# Task requirements:
Give again, word for word, the line holding "Click the score bar for KDEWheat" and every line after it through the end of the data below. Omit pictures.

# Exercise materials:

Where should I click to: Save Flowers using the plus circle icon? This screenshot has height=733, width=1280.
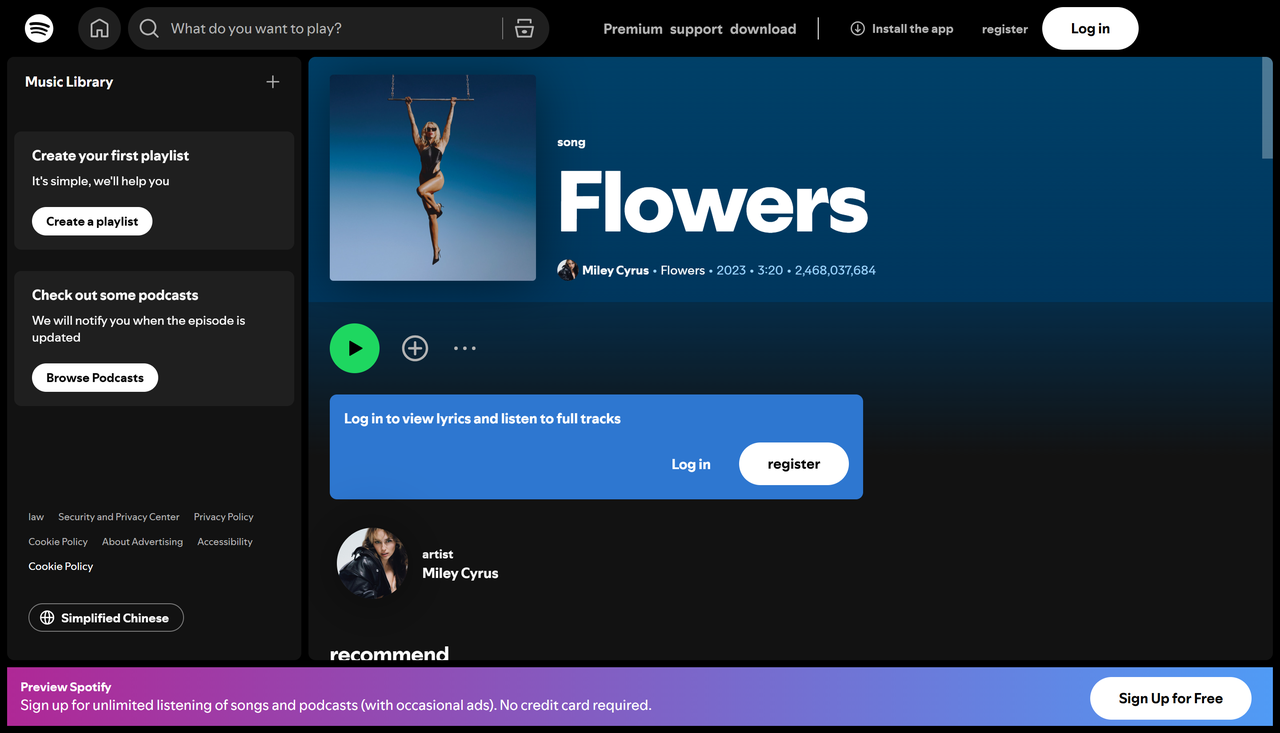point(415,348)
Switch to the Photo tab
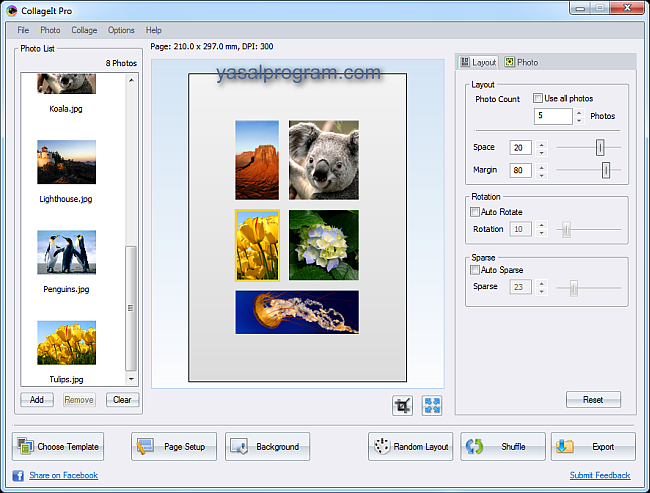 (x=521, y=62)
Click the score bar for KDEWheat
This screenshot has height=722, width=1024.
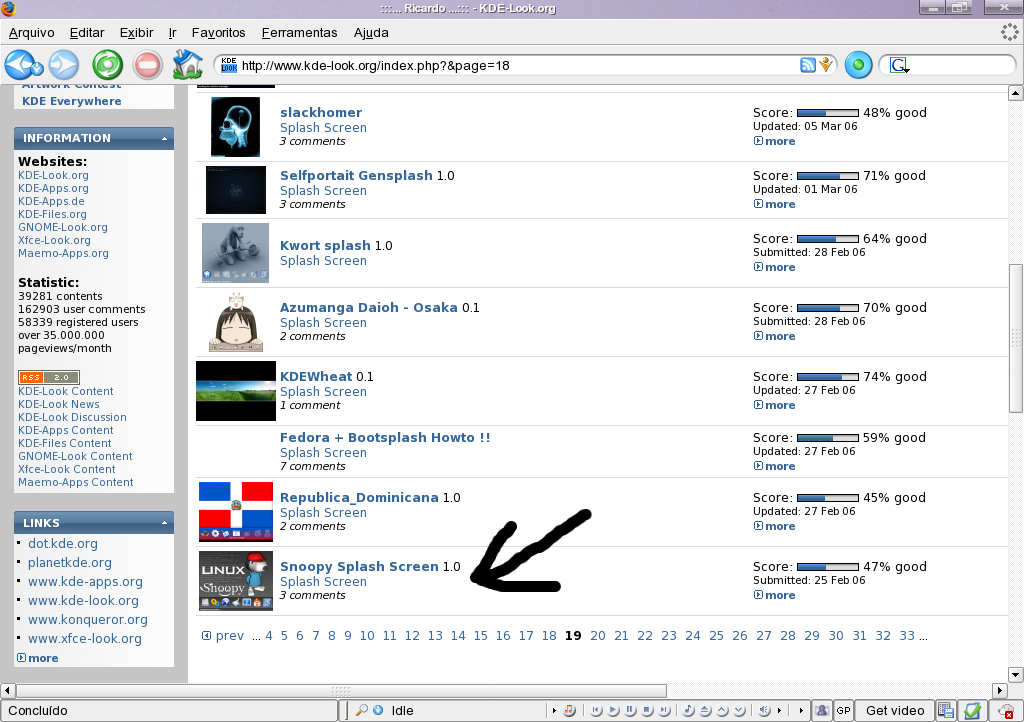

# Response for this exercise:
Click the score bar for KDEWheat
This screenshot has height=722, width=1024.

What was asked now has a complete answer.